When you return the lines below, go from the first through the line with "You are a computer-use agent.", keep them exact, and leave out every picture.
[Start of section]
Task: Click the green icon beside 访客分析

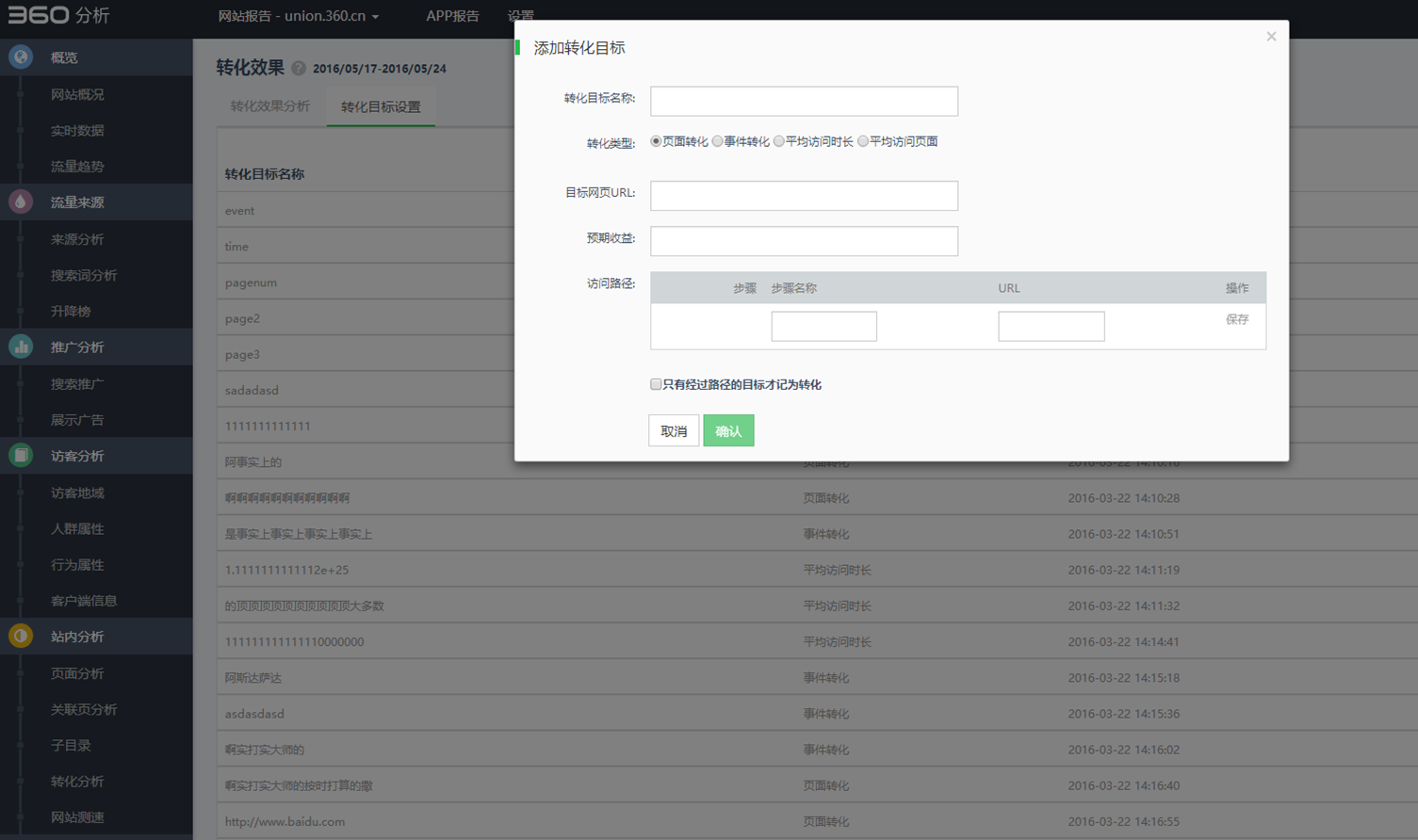Action: pyautogui.click(x=21, y=456)
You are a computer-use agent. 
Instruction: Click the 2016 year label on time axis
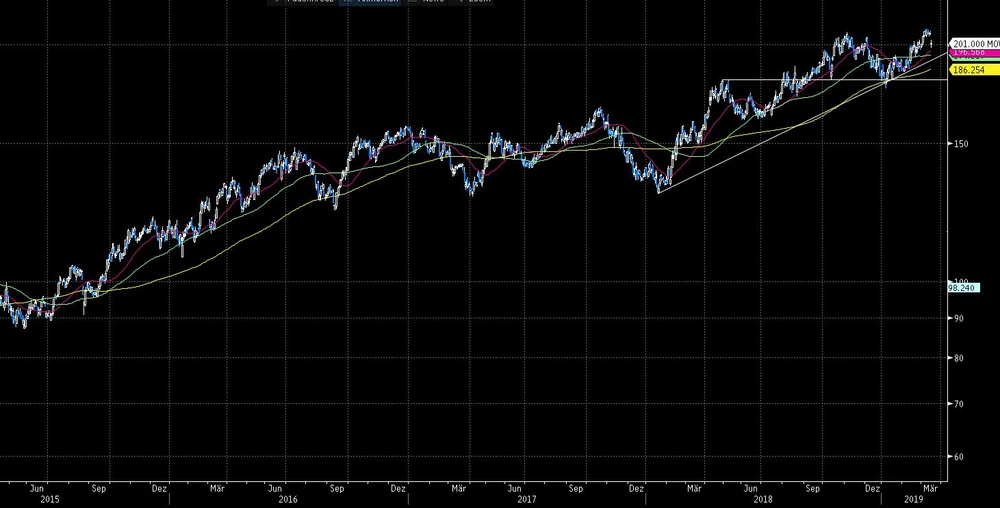coord(287,498)
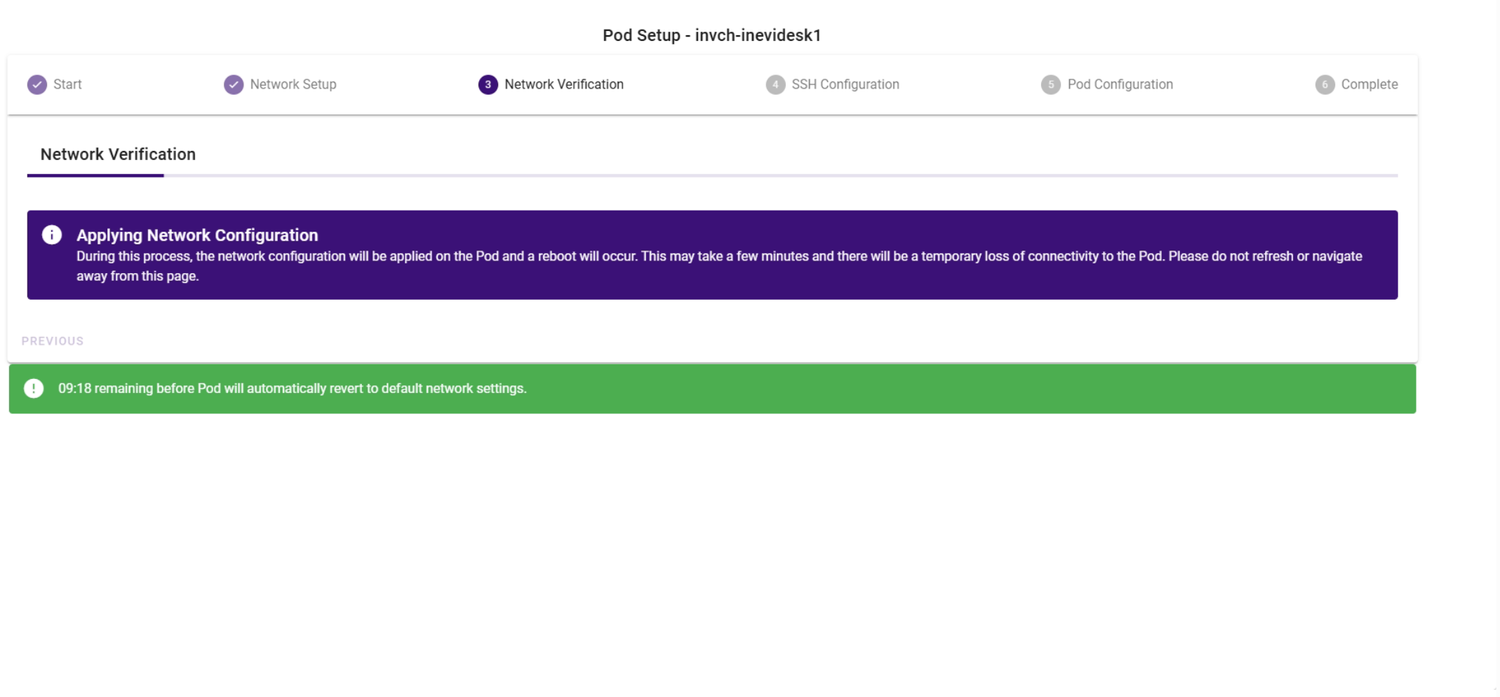Select the Pod Configuration step circle
Screen dimensions: 1500x697
click(x=1050, y=84)
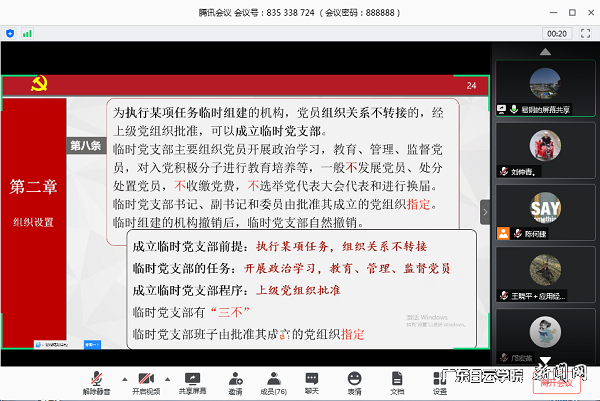Select the screen-sharing presenter's video thumbnail
600x401 pixels.
coord(545,86)
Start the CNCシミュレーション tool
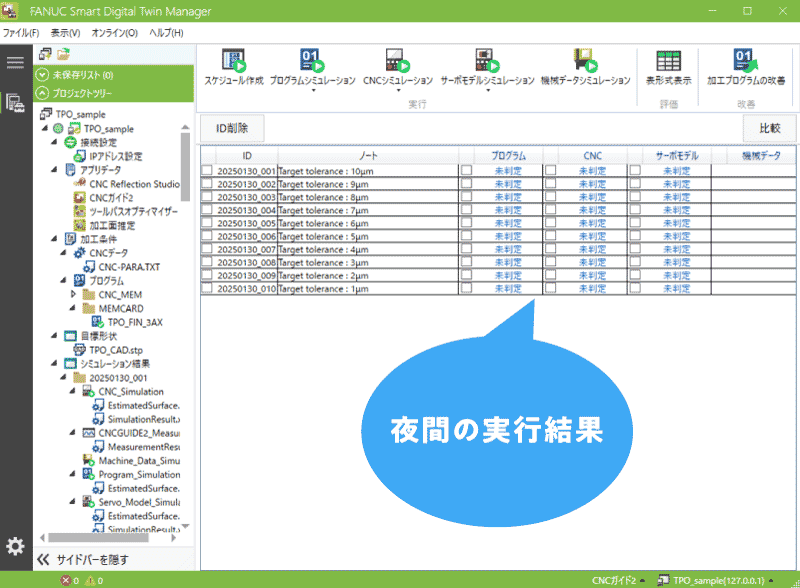The height and width of the screenshot is (588, 800). click(396, 61)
[End of section]
#### [RESULT OF THIS EXERCISE]
Task: Click the green icon beside 访客分析

Action: pyautogui.click(x=21, y=456)
You are a computer-use agent. 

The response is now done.